Adjusted labeling of conditions for Banach-Steinhaus.

src/fa/norm/normed.tex

@@ -73,8 +73,8 @@
 \label{theorem:uniform-boundedness}
     Let $E, F$ be normed vector spaces and $\mathcal{T} \subset L(E; F)$. If
     \begin{enumerate}
-        \item[(B)] $E$ is a Banach space.
-        \item[(E2)] For every $x \in E$, $\sup_{T \in \mathcal{T}}\norm{Tx}_F < \infty$.
+        \item[(B1)] $E$ is a Banach space.
+        \item[(B2)] For every $x \in E$, $\sup_{T \in \mathcal{T}}\norm{Tx}_F < \infty$.
     \end{enumerate}
 
     then $\sup_{T \in \mathcal{T}}\norm{T}_{L(E; F)} < \infty$.

src/fa/tvs/equicontinuous.tex

@@ -37,13 +37,13 @@
 \label{theorem:banach-steinhaus}
     Let $E, F$ be TVSs over $K \in \RC$ and $\alg \subset L(E; F)$. Suppose that one of the following holds:
     \begin{enumerate}
-        \item[(B)] $E$ is a Baire space. 
-        \item[(B')] $E$ is barrelled and $F$ is locally convex.
+        \item[(B1)] $E$ is a Baire space. 
+        \item[(B1')] $E$ is barrelled and $F$ is locally convex.
     \end{enumerate}
 
     and that
     \begin{enumerate}
-        \item[(E2)] For each $x \in E$, $\alg(x) = \bracs{Tx|T \in \alg}$ is bounded in $F$. 
+        \item[(B2')] For each $x \in E$, $\alg(x) = \bracs{Tx|T \in \alg}$ is bounded in $F$. 
     \end{enumerate}
 
     then
@@ -54,14 +54,14 @@
     \end{enumerate}
 \end{theorem}
 \begin{proof}[Proof, {{\cite[IV.4.2]{SchaeferWolff}}}. ]
-    (B) + (E2) $\Rightarrow$ (E1): Let $V \in \cn_F(0)$ be closed and circled, then $U = \bigcap_{T \in \alg}T^{-1}(V)$ is circled and closed.
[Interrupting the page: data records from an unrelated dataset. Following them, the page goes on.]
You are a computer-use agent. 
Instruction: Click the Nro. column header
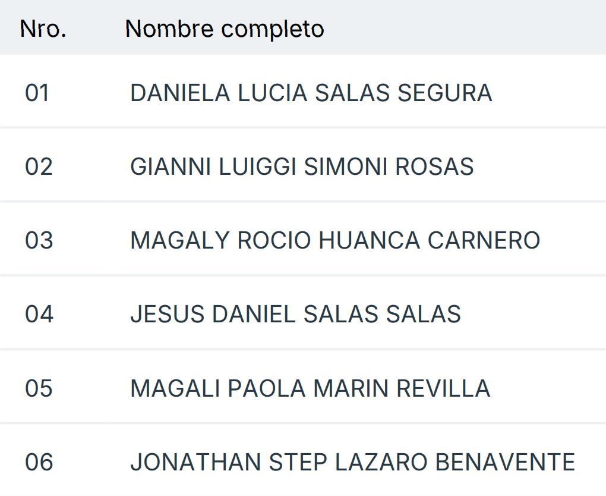tap(43, 29)

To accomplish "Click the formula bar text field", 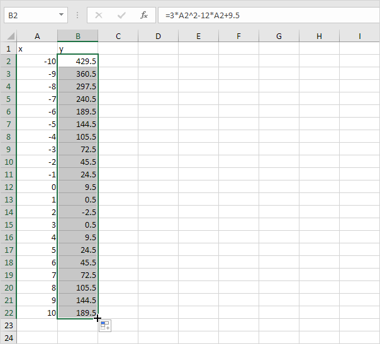I will tap(264, 14).
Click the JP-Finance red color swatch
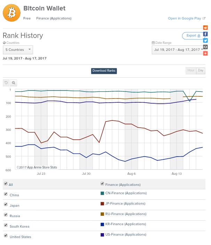211x245 pixels. point(102,204)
By (E2), $U$ is absorbing, so $E = \bigcup_{n \in \natp}nU$. Since $E$ is Baire, there exists $n \in \natp$, $W \in \cn_E(0)$, and $x \in E$ such that $x + W \subset nU$. As $U$ is circled,
+    (B1) + (B2) $\Rightarrow$ (E1): Let $V \in \cn_F(0)$ be closed and circled, then $U = \bigcap_{T \in \alg}T^{-1}(V)$ is circled and closed. By (B2), $U$ is absorbing, so $E = \bigcup_{n \in \natp}nU$. Since $E$ is Baire, there exists $n \in \natp$, $W \in \cn_E(0)$, and $x \in E$ such that $x + W \subset nU$. As $U$ is circled,
     \[
     W \subset nU - nU = nU + nU = 2nU
     \]
 
     so $U \in \cn_E(0)$, and $\alg$ is equicontinuous by \autoref{proposition:equicontinuous-linear}. 
 
-    (B') + (E2) $\Rightarrow$ (E1): Let $V \in \cn_F(0)$ be convex, circled, and closed, then $U = \bigcap_{T \in \alg}T^{-1}(V)$ is convex, circled, and closed. By (E2), $U$ is absorbing, and hence a barrel in $E$. By (B'), $U \in \cn_E(0)$, $\alg$ is equicontinuous by \autoref{proposition:equicontinuous-linear}. 
+    (B1') + (B2) $\Rightarrow$ (E1): Let $V \in \cn_F(0)$ be convex, circled, and closed, then $U = \bigcap_{T \in \alg}T^{-1}(V)$ is convex, circled, and closed. By (B2), $U$ is absorbing, and hence a barrel in $E$. By (B1'), $U \in \cn_E(0)$, $\alg$ is equicontinuous by \autoref{proposition:equicontinuous-linear}. 
 
     (E1) $\Rightarrow$ (C1) + (C2): By the \hyperref[Arzelà-Ascoli Theorem]{theorem:arzela-ascoli} and \autoref{proposition:equicontinuous-linear-closure}.
 \end{proof}